I Believe in Listening
By Shelagh McFadden
The prisoner in his orange jumpsuit sincerely thanked the pair of cops who’d just spent an hour questioning him. “I’ve been praying for someone to talk to,” he said, and these two men had listened.
I was privileged to witness this because I’m researching a book about noncoercive law enforcement interviewing, scientifically-based techniques that make intimidation obsolete. The detectives, government agents, and military personnel who use these methods are a world away from the abusive amateurs at Abu Ghraib and the bullying stereotypes we see on TV.
I originally began this project because I dreamed of embarrassing old-fashioned bureaucracies into changing their ways. Lately, though, I’ve realized how personally invested I am. The heart of the best forensic interviewing, you see, is listening. Isn’t it what we all want, to be heard? The last time I fell in love, I’m sure it was because he listened to me so well.
A negotiator I’ve interviewed for the book, a man who routinely talks suicides off rooftops, tells me that schizophrenics are the hardest rescues, because the voices in their heads make it so difficult for them to hear what he says. He asks them to repeat silently every word he speaks, which quiets the noise so they can focus. We all have noise inside our heads — programming from parents, teachers, and friends, never mind the cacophony of media and a thousand ads a day. To listen is to be open to change.

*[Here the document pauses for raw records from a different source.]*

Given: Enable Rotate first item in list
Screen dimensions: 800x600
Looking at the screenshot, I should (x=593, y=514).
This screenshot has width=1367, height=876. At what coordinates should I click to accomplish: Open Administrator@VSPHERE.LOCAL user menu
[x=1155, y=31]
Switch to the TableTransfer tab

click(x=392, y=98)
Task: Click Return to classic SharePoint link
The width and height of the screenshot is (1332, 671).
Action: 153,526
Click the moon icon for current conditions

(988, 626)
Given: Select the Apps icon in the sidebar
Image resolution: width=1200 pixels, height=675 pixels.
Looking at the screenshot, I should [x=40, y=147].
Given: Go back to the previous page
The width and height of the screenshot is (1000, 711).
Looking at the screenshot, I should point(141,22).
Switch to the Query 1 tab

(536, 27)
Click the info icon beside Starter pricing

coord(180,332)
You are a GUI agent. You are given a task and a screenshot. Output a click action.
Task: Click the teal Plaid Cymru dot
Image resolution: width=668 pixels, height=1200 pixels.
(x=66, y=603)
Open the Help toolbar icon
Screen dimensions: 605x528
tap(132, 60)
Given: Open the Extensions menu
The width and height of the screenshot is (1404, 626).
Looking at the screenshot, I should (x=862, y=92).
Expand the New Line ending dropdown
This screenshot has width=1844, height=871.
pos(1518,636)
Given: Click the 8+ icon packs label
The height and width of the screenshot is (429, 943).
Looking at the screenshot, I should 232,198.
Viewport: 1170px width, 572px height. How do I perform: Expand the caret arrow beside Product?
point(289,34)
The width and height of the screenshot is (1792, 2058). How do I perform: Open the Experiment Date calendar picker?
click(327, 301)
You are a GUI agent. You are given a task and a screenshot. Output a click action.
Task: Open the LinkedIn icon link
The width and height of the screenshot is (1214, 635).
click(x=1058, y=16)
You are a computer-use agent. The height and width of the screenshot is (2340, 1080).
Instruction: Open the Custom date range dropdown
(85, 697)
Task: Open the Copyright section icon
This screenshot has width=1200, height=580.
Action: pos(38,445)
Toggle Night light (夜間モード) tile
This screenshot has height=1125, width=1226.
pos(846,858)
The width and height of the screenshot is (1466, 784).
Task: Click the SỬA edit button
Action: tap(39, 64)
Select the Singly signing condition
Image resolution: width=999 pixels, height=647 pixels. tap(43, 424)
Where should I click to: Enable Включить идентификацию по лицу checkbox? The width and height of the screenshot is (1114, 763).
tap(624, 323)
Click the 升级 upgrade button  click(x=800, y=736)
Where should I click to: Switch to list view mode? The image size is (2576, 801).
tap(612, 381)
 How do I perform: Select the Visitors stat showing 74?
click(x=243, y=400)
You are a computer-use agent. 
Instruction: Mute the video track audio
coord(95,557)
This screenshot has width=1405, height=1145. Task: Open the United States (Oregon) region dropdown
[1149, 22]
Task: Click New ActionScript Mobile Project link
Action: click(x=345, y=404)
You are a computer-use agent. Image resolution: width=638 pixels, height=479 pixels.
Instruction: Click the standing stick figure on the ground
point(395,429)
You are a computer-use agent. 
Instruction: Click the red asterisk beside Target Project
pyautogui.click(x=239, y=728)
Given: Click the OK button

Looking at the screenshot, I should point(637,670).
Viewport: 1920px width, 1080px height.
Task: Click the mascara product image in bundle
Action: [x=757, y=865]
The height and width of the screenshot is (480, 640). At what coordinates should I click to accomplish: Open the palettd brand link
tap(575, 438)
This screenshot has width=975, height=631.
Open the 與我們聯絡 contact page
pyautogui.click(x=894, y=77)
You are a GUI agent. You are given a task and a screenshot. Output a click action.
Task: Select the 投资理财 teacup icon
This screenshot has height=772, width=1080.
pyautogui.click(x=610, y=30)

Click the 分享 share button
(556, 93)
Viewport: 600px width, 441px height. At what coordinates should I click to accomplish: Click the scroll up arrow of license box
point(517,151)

When I was growing up, I had an eccentric aunt who mortified me regularly by striking up conversations with strangers wherever we went. After I graduated from college, she was diagnosed with terminal cancer. I went home to visit; she was unbearably thin and bald from chemotherapy, yet she insisted we go out shopping. We were sitting in the local mall’s food court when she did the usual. She looked at a pair of women sitting nearby and said to one, “That’s a pretty dress you have on.” My stomach jumped, wondering if they would snub my frail, bald aunt, but they did not. The three of them carried on a long conversation, not about her but about them. This was her secret: She didn’t talk so much as she listened. I sat there in that mall food court and thought, “This is who I want to be.”
I’ve logged more than 1,600 unpaid hours researching my book project, and I moved from New York to L.A. to be closer to my sources. Some call this crazy. But I’m just still working on becoming the person I set out to be, because I believe in the power of listening.